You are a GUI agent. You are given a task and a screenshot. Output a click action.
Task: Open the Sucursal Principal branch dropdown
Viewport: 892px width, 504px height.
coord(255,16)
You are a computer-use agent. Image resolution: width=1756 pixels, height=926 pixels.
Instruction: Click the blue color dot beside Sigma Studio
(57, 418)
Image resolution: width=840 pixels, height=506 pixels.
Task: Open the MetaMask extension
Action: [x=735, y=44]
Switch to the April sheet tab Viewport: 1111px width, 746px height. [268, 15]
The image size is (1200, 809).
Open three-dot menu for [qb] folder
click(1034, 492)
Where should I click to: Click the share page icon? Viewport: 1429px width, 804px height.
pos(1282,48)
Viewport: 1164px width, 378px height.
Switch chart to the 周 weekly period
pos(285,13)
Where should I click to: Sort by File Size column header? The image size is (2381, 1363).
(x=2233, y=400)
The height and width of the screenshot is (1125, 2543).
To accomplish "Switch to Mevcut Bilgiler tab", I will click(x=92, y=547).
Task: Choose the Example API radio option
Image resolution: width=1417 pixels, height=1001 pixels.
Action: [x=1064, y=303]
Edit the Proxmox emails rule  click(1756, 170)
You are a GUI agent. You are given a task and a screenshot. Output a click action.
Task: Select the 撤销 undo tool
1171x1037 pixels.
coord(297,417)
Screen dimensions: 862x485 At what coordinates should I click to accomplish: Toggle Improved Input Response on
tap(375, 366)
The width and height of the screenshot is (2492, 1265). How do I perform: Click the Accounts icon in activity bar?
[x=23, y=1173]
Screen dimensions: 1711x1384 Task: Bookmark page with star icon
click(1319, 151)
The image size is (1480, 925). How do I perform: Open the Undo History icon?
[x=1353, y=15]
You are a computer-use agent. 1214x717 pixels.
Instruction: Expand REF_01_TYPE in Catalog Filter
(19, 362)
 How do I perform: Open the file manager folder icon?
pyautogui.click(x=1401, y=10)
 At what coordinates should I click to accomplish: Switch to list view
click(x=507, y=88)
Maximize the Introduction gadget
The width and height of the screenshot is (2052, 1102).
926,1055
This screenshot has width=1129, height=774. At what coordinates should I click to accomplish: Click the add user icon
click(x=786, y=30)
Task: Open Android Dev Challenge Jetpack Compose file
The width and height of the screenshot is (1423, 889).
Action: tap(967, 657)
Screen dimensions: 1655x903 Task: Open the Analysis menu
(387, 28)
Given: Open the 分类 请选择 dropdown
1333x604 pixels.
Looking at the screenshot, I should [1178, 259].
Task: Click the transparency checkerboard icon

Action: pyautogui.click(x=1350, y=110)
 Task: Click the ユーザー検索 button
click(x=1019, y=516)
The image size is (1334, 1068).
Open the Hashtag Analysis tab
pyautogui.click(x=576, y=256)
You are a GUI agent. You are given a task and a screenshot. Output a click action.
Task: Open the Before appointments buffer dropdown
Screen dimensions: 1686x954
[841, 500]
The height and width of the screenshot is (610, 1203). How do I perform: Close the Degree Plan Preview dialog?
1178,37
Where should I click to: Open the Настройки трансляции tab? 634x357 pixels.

————————

Exercise goal
Find the line with "Given: Open the 分类 请选择 dropdown" in the entries above. Retype it and each line after it, exactly, through the line with "The image size is (1334, 1068).", and stop there.

Output
Given: Open the 分类 请选择 dropdown
1333x604 pixels.
Looking at the screenshot, I should [1178, 259].
Task: Click the transparency checkerboard icon

Action: pyautogui.click(x=1350, y=110)
 Task: Click the ユーザー検索 button
click(x=1019, y=516)
The image size is (1334, 1068).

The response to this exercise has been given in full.